Rates of depression in the legal profession are more than three times those found in the general population, and recent estimates suggest more than 20 percent of lawyers are affected by anxiety disorders (compared to only 4 percent of the general population). Despite the prevalence of mental health disabilities in the legal profession and lawyers’ special responsibility to protect the dignity of individuals and respect human rights law, legal workplaces are among the least accommodating. In this session, a mental health expert and experienced labour lawyers will join Orlando Da Silva, who will provide the perspective of a lawyer who lives with chronic depression, to discuss issues related to mental health in the legal profession, including the following:
- What is the cause of the high incidence of mental health disabilities in the legal profession? Is enough being done to address the problem?
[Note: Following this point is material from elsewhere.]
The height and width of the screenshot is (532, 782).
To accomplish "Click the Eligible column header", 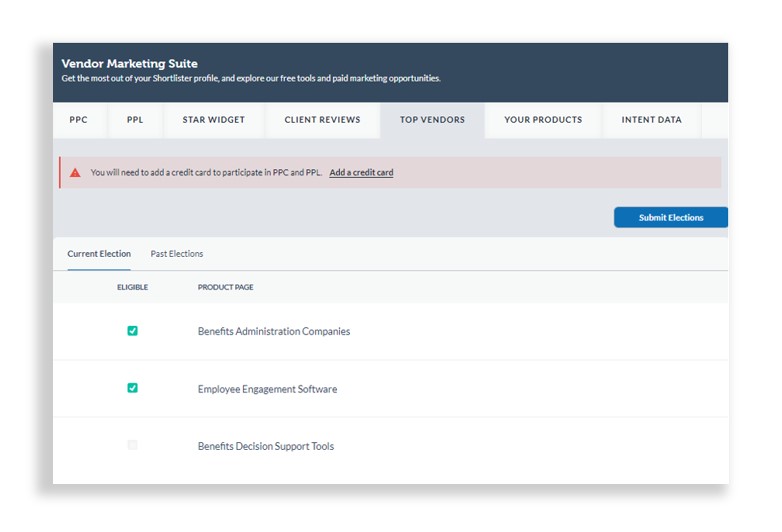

Must legal workplaces make fundamental changes to the way they operate in order to support mental health? Alternatively, can the problem be addressed by teaching individual lawyers and paralegals how to be more resilient and by providing better access to treatment?
- What workplace behaviours suggest that a legal professional might be experiencing mental health issues? When does a “duty to inquire” arise under human rights legislation or professional rules or regulations? When, if ever, is a legal professional required to report concerns regarding a fellow legal professional’s mental health to the professional regulatory body?
- How, when, and where should you ask individuals in your legal workplace whether they are mentally unwell? What type of help or support is it proper to offer a co-worker or subordinate?
- What is the scope of an employer’s duty to accommodate a lawyer or paralegal with a mental health disability? Does a law firm have a duty to accommodate firm partners if they have a mental disability? What constitutes a bona fide occupational requirement in the legal profession?
- What accommodations might help a lawyer or paralegal experiencing common conditions, such as depression or anxiety, to stay at work? When should a legal professional go off work on sick leave or disability leave rather than continue to work with accommodations? Are there circumstances in which lawyers or paralegals should permanently leave their professions because of susceptibility to recurring episodes of poor mental health?
- Do lawyer and paralegal discipline and licensing processes appropriately balance legal professionals’ rights to accommodation and privacy with “the public interest”? How does the approach of legal profession regulatory bodies compare to those of other professional regulatory bodies?
- How should human rights/diversity policies required by the Law Society of Ontario in “legal workplaces” of at least 10 licensees address mental health disabilities? More generally, what should legal workplaces do to reduce stigma, encourage legal professionals to seek help and accommodation, and help individuals with mental health disabilities survive and thrive in the legal profession?
- What steps can individual lawyers and paralegals with mental health disabilities take to improve their mental health and to succeed in their professions? What are some helpful resources available to them?